## [Problem]
Set the data down once more, in full and exactly.

++++ Available data ++++

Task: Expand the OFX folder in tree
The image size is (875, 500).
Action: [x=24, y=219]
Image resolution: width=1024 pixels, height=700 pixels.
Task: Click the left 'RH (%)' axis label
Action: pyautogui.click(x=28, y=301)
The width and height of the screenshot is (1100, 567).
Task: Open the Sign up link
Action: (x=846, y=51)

++++

## [Answer for the task]
Task: Expand the OFX folder in tree
The image size is (875, 500).
Action: [x=24, y=219]
Image resolution: width=1024 pixels, height=700 pixels.
Task: Click the left 'RH (%)' axis label
Action: pyautogui.click(x=28, y=301)
The width and height of the screenshot is (1100, 567).
Task: Open the Sign up link
Action: (x=846, y=51)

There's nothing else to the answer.